Teaching Financial Responsibility
Date: December 1, 2011
Money is one of the greatest stressors for married couples and often leads to separation or divorce. This does not disappear after a couple splits. In fact, couples after divorce must stretch their already limited resources further to support two households.
In our current economy, resources and stability are even scarcer for single parents, especially around the holidays. If they're not careful, single parents can miss the importance of being realistic monetarily with their kids, which can perpetuate a cycle of financial distress for them. For this reason, it is imperative that they take steps to teach their children financial responsibility instead.
Develop an honest, but encouraging attitude with kids. Kids learn resourcefulness and personal responsibility when they develop a desire for something and must figure out a way to get it. Attitude, however, is a larger part of whether or not your "no" will produce successful results. If you simply say, "No, we can't afford that," in a depressed, angry or accusatory tone, it will likely have a negative effect on your kids. However, if you acknowledge and affirm your child's desire for something reasonable for his or her age, you can still say "no," but follow it with a conversation about how your child might work toward that goal. All of us are willing to take something for nothing, but the things we really are passionate about we will find a way to get or achieve at any cost.
Expect work for rewards. Since good parenting should always mirror the real adult world, start young and be clear about what is expected for exactly what amount of reward. Some parents take the attitude that they will give their kids money when asked as long as they do a set of chores regularly. As children get older, though, their activities and requirements get increasingly expensive. The strategy to simply give money when asked in exchange for household chores will probably become less like reality as they age.

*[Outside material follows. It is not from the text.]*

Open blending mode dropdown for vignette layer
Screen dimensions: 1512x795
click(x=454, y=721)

For toddlers, who cannot grasp the concept of money, exchange age-appropriate chores each week for a grab in a dollar-store toy bag. For elementary school aged kids, a weekly allowance is appropriate in exchange for their chores. For teens, regular chores should be seen as simply their part in keeping the household running, and money should be negotiated and given for special projects like yard work, cleaning the garage and washing windows.

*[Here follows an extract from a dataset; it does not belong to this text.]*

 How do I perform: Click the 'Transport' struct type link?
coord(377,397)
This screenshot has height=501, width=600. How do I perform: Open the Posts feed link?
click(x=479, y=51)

Be a good role model. Single parents often worry that if they don't keep up with what the other parent is spending on the kids, or keep up with other parents in the community, their kids will see them as unloving or uncool. First of all, kids will never understand why you cannot afford something until they are adults and have to manage their own money. So give up the idea that you can rationalize this idea with them. Instead, be a good example of being financially responsible. You will lose your integrity with them if you say you cannot afford something, but then you charge something extravagant on your credit card and have to suffer to pay for it.

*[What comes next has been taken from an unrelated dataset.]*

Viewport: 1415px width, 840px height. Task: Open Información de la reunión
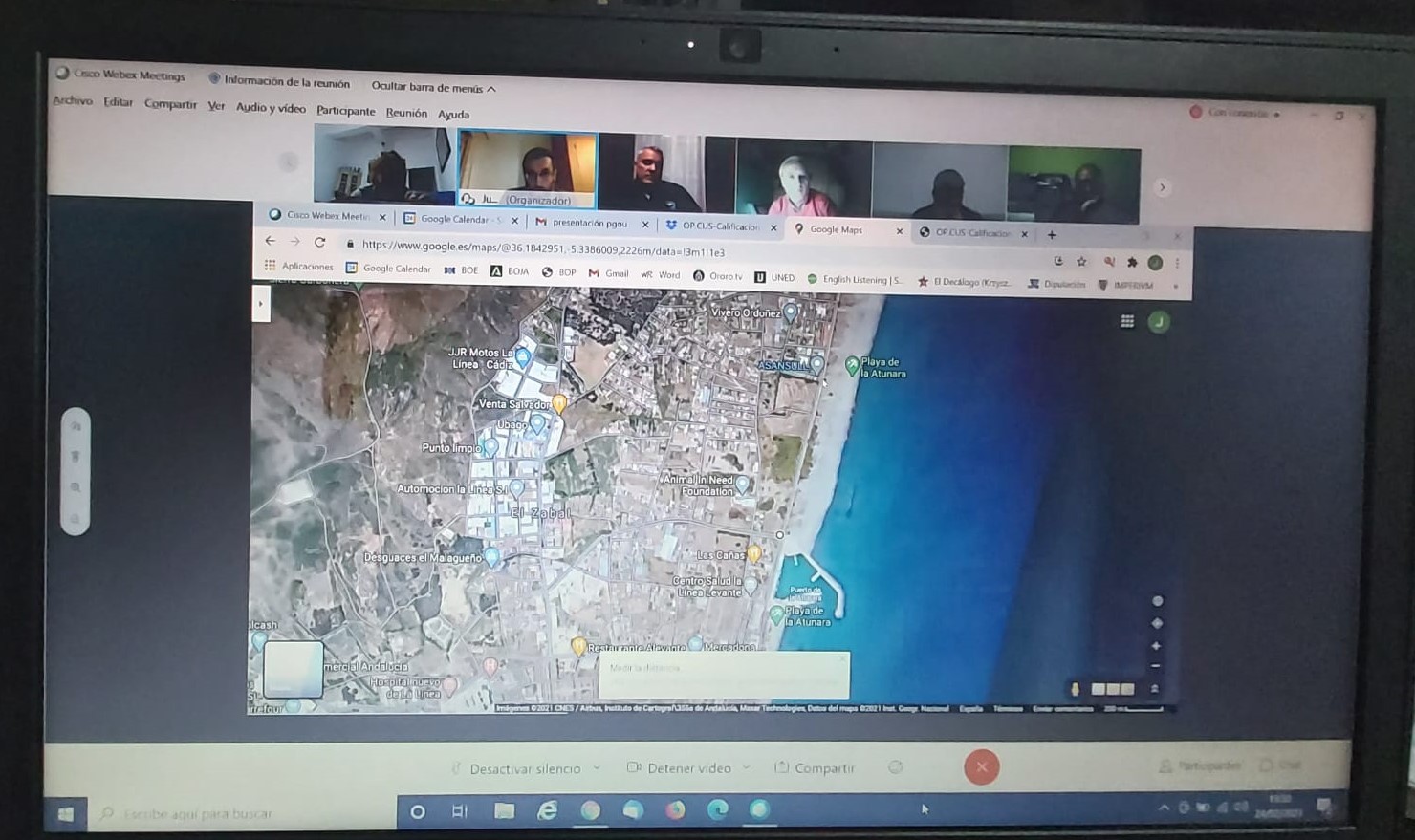pos(279,81)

Kids don't need to be brought into the details of your finances, but it's OK to share with them that you are saving for something you want, such as a vacation or a car. In fact, get them involved in the excitement of delayed gratification. Put a chart on the refrigerator that chronicles the money you have saved so far for the item you are buying for the family, such as a new computer or television. They will learn from you that things you work for are more meaningful and enjoyable.
Create expectations for adult responsibility. Kids who at a young age know that nothing in life is free will begin to prepare early for their adult future. For example, a child who is told in middle school that you intend to help pay for college for four years, but that you expect him or her to get loans or work to pay for a portion as well, is more likely to work for scholarships or state-run programs to achieve his or her goals.
Even parents who have been responsible and have saved for their kids' college should put restrictions on that money. For instance, you might ask them to get their own loans for college, knowing the money you saved will be there to pay them off as long as they finish their degree. Then you can release the money to them upon graduation, and they can decide whether or not to use it to pay off their loans or to buy something like a home or car. By contrast, children who assume mom or dad will fund their post-high-school career at any cost are not likely to be thinking about how to achieve it.
Diane Chambers Shearer is a licensed marriage and family therapist and parent educator in Atlanta, and author of "Solo Parenting: Raising Strong and Happy Families."